#### Raw data ####
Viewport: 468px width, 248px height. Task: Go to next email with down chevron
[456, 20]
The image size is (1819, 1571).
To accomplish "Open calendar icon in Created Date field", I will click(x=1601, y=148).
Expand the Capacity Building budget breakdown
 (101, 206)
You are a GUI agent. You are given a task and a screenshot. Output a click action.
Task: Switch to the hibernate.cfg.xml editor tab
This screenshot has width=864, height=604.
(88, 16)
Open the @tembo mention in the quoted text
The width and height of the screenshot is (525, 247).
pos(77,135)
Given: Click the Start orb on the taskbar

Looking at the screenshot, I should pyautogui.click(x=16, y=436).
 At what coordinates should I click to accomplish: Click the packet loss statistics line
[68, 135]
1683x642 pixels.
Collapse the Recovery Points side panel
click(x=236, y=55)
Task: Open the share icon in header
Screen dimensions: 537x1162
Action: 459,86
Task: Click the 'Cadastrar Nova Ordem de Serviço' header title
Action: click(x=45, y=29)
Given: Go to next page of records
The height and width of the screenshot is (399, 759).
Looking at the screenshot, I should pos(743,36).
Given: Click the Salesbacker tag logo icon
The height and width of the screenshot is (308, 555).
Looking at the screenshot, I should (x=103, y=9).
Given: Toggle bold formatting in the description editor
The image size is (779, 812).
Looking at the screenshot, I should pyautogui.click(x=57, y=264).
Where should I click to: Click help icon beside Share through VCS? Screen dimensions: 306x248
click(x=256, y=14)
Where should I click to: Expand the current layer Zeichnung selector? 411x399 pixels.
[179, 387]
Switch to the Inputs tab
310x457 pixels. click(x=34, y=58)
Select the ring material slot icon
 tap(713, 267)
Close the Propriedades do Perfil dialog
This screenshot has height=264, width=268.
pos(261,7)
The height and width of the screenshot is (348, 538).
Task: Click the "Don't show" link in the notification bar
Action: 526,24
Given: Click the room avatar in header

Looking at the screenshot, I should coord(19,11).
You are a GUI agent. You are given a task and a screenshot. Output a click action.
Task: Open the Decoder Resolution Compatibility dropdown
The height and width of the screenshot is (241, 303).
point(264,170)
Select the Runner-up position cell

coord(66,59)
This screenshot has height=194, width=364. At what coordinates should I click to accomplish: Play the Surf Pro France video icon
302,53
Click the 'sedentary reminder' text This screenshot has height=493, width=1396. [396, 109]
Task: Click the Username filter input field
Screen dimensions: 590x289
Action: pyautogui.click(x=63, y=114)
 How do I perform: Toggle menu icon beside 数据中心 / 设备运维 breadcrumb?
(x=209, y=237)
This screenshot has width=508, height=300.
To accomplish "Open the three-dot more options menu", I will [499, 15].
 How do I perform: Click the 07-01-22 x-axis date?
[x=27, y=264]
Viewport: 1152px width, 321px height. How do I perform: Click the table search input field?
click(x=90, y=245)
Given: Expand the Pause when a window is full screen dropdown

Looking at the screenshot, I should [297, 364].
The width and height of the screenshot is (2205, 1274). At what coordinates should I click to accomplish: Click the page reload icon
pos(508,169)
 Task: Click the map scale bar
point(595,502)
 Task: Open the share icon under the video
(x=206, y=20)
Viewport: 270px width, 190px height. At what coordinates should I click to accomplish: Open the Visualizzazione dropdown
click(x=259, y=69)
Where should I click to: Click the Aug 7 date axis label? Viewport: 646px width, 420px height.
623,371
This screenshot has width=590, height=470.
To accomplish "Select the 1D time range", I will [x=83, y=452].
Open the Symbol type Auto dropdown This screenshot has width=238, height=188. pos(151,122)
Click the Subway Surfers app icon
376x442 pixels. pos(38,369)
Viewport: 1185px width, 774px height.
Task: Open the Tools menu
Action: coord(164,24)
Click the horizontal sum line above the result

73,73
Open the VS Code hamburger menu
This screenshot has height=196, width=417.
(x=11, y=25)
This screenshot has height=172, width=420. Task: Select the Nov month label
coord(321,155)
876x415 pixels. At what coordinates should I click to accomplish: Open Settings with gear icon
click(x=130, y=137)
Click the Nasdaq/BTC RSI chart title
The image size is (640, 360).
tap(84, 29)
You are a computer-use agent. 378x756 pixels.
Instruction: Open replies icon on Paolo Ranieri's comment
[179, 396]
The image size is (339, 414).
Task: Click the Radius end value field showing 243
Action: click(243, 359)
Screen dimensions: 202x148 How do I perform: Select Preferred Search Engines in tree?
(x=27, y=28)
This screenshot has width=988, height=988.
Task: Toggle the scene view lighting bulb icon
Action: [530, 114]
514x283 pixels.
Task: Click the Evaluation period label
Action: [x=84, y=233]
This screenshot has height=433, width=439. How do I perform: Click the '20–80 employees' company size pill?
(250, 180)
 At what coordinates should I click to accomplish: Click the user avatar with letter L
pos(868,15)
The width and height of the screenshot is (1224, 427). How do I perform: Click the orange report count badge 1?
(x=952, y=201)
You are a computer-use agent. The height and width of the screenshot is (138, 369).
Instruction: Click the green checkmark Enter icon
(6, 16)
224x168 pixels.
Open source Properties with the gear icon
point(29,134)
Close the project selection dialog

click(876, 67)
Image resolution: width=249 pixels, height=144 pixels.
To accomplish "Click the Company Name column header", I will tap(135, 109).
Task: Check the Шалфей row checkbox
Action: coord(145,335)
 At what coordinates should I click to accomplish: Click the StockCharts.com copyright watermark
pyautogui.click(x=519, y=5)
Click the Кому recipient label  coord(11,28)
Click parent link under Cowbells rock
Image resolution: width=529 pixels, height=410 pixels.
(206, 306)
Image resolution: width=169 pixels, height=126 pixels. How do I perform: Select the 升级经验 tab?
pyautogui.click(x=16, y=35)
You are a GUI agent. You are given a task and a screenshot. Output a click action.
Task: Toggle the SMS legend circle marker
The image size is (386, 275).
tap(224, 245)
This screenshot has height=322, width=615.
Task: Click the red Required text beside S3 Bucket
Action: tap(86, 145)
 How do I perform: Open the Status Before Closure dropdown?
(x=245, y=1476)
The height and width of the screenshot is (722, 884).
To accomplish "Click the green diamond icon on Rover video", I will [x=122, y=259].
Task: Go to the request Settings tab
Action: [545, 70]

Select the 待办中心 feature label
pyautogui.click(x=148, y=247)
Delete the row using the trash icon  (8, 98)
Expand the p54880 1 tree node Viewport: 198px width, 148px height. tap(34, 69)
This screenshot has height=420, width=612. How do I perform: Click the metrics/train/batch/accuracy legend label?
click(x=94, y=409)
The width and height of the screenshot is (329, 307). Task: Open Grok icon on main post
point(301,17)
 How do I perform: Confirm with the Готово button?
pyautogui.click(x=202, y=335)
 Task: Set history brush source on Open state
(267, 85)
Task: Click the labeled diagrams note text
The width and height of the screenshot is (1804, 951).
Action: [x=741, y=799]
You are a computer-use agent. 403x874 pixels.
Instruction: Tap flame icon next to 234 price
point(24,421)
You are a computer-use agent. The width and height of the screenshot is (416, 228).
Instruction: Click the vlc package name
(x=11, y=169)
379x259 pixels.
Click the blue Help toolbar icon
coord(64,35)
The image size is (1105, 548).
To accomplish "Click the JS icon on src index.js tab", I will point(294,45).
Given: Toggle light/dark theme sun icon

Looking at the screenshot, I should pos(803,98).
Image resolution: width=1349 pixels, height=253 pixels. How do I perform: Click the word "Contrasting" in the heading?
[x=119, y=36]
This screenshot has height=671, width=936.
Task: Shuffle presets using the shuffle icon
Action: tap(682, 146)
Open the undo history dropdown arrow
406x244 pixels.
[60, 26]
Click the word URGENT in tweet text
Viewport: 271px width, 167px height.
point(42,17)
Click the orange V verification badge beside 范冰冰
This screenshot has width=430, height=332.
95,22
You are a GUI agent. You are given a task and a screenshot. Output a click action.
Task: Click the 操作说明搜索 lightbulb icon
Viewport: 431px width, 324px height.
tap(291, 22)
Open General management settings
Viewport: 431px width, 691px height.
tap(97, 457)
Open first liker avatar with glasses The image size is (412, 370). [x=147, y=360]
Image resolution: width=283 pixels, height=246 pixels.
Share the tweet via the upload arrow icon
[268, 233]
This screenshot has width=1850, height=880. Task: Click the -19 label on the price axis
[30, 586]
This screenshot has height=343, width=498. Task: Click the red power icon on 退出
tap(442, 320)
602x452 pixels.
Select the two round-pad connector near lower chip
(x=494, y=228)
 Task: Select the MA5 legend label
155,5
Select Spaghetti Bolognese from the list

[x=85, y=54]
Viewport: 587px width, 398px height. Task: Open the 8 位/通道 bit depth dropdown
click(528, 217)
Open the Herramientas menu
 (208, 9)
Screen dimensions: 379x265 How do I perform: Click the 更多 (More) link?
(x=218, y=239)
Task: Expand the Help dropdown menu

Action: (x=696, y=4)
####
From the data above, pick out each line containing "editor" and copy it.

Task: Switch to the hibernate.cfg.xml editor tab
Given: Toggle bold formatting in the description editor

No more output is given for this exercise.